● ACTIVITY
The reply is to be the lines from the one with "Instruction: Click the Anthropic" through the last line of the records below, each retyped exactly, with pictures left out.

● Saved data entries
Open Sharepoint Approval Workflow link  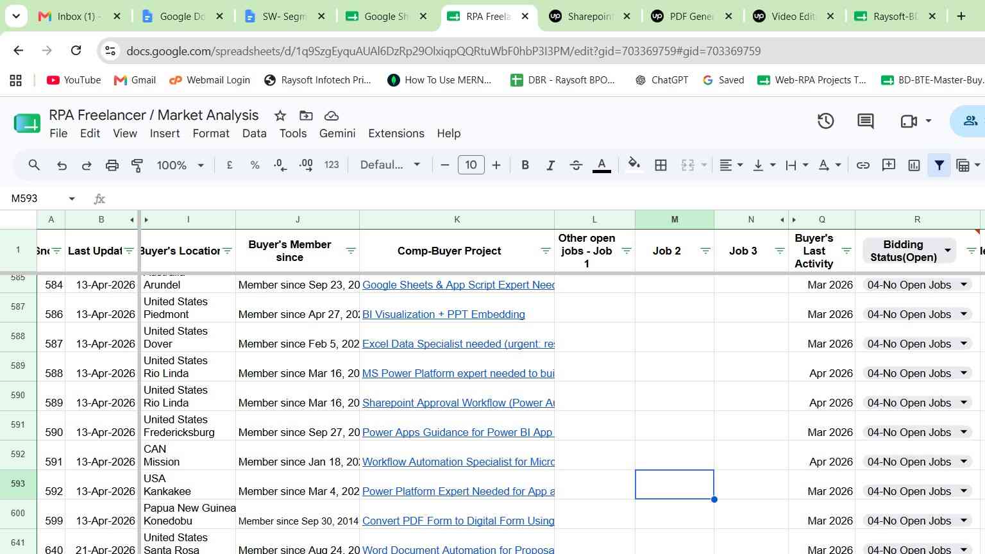pyautogui.click(x=458, y=403)
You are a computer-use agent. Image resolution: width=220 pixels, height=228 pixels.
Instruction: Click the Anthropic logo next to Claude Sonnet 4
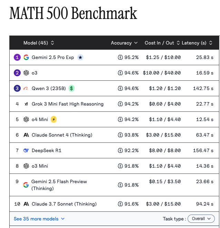click(x=26, y=135)
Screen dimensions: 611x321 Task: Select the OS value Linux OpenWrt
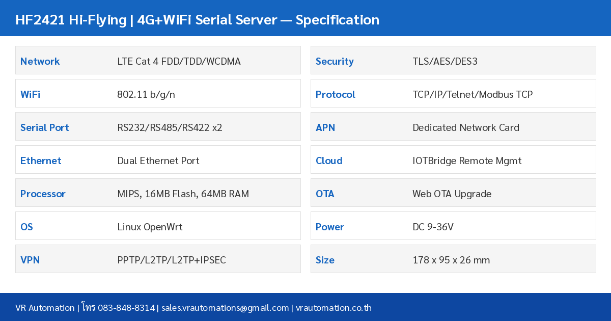click(x=150, y=227)
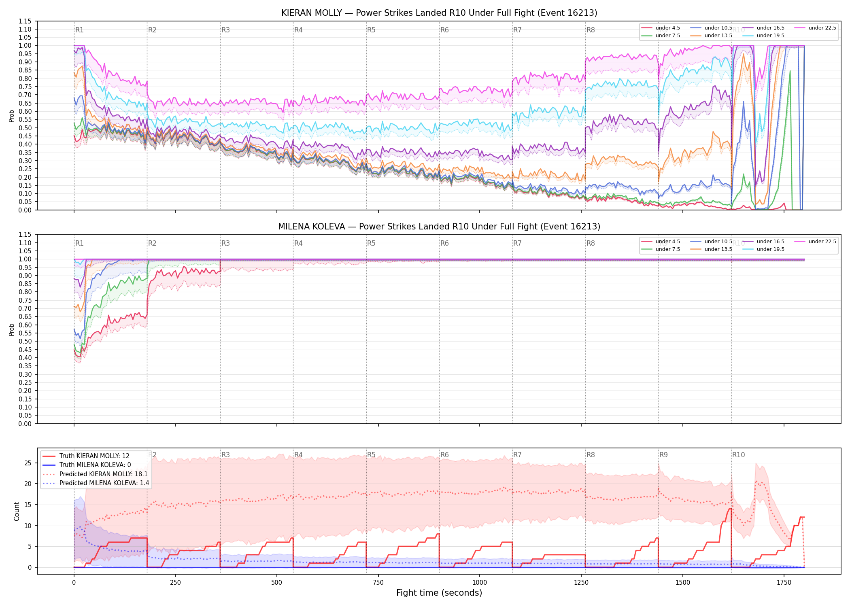
Task: Click the R10 label in bottom chart
Action: (738, 455)
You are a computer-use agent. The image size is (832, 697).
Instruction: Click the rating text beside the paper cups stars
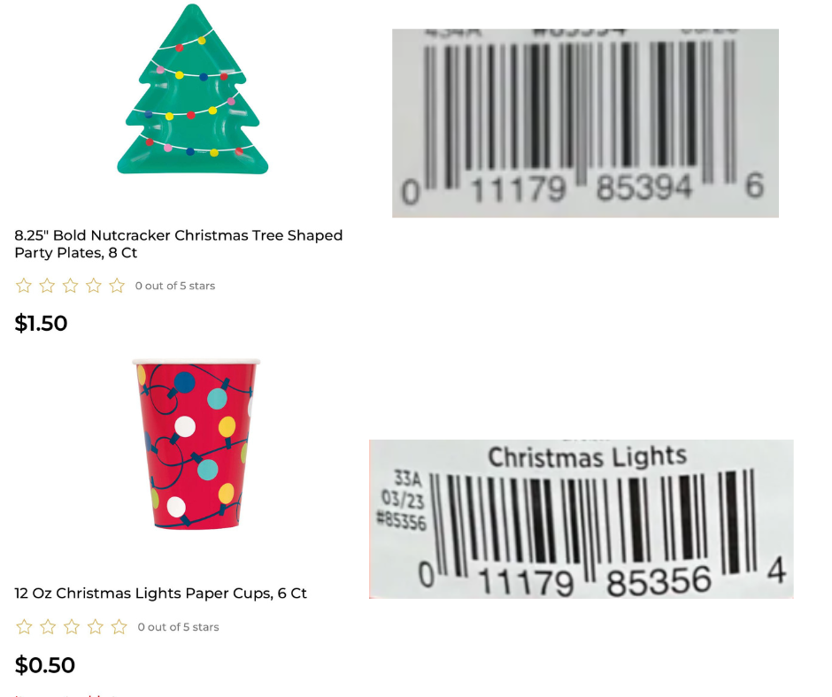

● EXERCISE ANSWER
Instruction: Click the Anthropic logo next to Claude Sonnet 4
click(x=26, y=135)
Screen dimensions: 611x321 Task: Select the OS value Linux OpenWrt
click(x=150, y=227)
Task: Click the R10 label in bottom chart
Action: (738, 455)
You are a computer-use agent. The image size is (832, 697).
Instruction: Click the rating text beside the paper cups stars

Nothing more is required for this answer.